Dabei wurden auch die anderen didaktischen und linguistischen Aspekte nicht vergessen:
– | onomasiologische Zuordnung der Phraseme, |
– | kontextbezogene Vermittlung der Phraseme, |
– | effektive Abfolge der didaktischen Schritte, |
– | linguistische Merkmale der Phraseme, |
– | Muttersprache des Lerners, |
– | Lernautonomie und |
– | abwechslungsreiche Übungstypologie (vgl. Hallsteinsdóttir/Šajánková/Quasthoff 2006). |
Die Phraseme werden nach verschiedenen linguistischen Kriterien beschrieben: Angabe des Phrasems, Bedeutung, Grammatik, lexikalisches Umfeld, Stil, Pragmatik, Metalexeme, Äquivalente. Zu jedem Phrasem wird unter dem Beschreibungsparameter Textbeispiele die Verwendung des Phrasems im Kontext angegeben, vgl. Abbildung 1:
Abb. 1: Linguistische Beschreibung der Phraseme im deutschen Teil der EPHRAS-Datenbank (EPHRAS 2006)

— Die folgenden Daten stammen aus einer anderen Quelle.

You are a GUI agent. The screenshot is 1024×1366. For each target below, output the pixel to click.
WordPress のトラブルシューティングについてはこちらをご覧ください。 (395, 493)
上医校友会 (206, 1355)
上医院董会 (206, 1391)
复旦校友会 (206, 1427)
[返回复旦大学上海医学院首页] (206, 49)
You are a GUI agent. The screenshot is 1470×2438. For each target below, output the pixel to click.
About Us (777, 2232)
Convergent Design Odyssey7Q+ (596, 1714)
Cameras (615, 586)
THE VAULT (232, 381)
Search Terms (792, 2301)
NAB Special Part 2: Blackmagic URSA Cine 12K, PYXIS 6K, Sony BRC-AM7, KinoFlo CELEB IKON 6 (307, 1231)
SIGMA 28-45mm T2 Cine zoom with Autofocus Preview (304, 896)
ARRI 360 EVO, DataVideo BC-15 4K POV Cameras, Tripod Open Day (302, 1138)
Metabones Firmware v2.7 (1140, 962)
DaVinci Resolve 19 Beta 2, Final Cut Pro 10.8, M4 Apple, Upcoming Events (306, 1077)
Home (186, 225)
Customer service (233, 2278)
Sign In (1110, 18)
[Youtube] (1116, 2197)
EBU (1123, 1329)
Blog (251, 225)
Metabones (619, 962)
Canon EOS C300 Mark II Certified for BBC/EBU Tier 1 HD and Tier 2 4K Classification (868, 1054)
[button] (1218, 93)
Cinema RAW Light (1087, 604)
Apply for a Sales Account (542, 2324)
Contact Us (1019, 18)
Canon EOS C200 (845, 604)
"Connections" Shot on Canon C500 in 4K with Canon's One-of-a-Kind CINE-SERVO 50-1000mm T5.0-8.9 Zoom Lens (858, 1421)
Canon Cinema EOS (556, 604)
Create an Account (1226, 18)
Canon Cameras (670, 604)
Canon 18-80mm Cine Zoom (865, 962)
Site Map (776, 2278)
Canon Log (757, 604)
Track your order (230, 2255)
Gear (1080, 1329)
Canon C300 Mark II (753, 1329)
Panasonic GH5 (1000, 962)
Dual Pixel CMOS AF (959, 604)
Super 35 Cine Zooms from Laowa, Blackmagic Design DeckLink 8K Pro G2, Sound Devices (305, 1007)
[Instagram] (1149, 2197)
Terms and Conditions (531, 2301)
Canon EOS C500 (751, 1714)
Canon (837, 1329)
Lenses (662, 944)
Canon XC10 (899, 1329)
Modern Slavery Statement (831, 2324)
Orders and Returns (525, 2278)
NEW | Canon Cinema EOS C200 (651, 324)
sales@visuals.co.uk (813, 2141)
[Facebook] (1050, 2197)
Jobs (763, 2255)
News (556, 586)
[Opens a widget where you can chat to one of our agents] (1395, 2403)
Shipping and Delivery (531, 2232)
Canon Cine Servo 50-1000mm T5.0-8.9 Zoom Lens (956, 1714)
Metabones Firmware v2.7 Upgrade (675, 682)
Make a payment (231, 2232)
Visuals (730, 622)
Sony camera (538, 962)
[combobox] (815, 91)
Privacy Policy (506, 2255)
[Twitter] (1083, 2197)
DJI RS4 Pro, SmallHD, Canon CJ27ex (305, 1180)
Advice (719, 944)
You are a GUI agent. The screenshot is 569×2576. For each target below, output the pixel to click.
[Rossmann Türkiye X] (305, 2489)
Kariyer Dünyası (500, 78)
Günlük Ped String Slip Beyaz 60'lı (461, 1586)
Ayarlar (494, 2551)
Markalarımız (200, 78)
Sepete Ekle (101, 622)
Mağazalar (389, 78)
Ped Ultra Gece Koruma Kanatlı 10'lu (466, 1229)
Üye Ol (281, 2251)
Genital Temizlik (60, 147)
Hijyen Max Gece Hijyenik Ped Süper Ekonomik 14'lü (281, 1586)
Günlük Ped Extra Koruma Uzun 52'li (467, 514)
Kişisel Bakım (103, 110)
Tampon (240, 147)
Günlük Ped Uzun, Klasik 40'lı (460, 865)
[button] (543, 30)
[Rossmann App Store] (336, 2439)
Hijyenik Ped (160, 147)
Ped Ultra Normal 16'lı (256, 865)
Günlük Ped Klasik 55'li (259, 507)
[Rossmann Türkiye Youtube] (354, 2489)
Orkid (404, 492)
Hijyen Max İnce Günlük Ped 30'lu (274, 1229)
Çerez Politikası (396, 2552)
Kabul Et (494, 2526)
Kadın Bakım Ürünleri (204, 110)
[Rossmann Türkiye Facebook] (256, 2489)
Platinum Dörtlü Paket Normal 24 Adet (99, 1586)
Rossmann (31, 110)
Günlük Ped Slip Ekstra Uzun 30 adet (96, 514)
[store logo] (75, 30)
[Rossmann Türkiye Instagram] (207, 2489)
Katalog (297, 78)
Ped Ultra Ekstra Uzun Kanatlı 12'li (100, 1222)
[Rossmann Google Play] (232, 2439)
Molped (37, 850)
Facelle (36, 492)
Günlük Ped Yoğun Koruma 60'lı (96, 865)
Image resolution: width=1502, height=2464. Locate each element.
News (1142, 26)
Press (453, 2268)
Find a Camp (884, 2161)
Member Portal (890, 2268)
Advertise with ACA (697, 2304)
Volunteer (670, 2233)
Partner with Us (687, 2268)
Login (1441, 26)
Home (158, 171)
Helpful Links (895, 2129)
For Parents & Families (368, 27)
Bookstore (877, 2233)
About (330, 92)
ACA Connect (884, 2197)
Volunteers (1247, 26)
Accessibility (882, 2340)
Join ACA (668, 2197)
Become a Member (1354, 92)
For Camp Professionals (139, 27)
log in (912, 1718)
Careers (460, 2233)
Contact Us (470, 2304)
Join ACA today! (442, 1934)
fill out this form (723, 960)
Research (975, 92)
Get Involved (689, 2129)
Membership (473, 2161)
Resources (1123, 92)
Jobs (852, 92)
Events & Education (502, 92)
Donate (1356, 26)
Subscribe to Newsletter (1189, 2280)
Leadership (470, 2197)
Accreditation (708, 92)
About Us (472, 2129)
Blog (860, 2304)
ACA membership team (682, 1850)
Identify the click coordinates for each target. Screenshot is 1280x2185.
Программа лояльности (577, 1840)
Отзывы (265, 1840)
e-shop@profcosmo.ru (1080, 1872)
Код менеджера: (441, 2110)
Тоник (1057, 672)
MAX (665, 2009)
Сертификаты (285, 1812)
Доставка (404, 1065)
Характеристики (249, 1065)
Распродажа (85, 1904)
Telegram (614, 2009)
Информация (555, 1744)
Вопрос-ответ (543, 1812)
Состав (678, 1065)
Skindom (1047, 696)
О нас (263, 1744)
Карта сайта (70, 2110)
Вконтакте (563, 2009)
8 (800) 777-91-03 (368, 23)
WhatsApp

Es folgen 600 interaktive Übungen zu den ausgewählten Phrasemen in den vier Sprachen, die je nach Sprachniveau des Europäischen Referenzrahmens für Sprachen differenziert werden: B1 bis B2, B2 bis C1, C1 bis C2.
Die so ausgewählten 95 Phraseme gehören zu 19 semantischen Feldern, d. h., bei jedem Oberbegriff werden fünf Phraseme gelernt, die semantisch zusammenhängen, z. B.: im Stich lassen → Metalexem → Schwierige Lage.
Abb. 2: Onomasiologische Anordnung und Struktur der Übungen in der EPHRAS-Datenbank (EPHRAS 2006)
Die Übungstypologie ist "an die Erfordernisse der Vermittlung der Phraseologie und an die E-Learning-Umgebung angepasst" (EPHRAS 2006: 5). Der phraseodidaktische Dreischritt "entdecken – entschlüsseln – verwenden" (vgl. hierzu Kühn 1992) wurde durch die zusätzliche Phase des Festigens ergänzt. Das didaktische Lernkonzept besteht demzufolge aus vier Lernstufen:
1. | Phraseme erkennen, |
2. | Phraseme entschlüsseln, |
3. | Phraseme festigen, |
4. | Phraseme verwenden. |
5. | In der Testphase wurde zudem eine Evaluierungsphase hinzugefügt (vgl. Abschnitt 2.2) |
Das EPHRAS-Lernmaterial ist als Hypertext organisiert und so verlinkt, dass die Informationen zu Phrasemen auch zwischen den Sprachen leicht zugänglich sind, was das Lernen der Phraseologie erleichtert bzw. EPHRAS als benutzerfreundliches Lernmaterial ausmacht, denn eine der wichtigsten Anforderungen für eine elektronische Datenbank ist der Grad der hypertextuellen Datenverlinkung, um den maximal effizienten Zugang zu allen Daten zu garantieren (Ďurčo 2007: 175).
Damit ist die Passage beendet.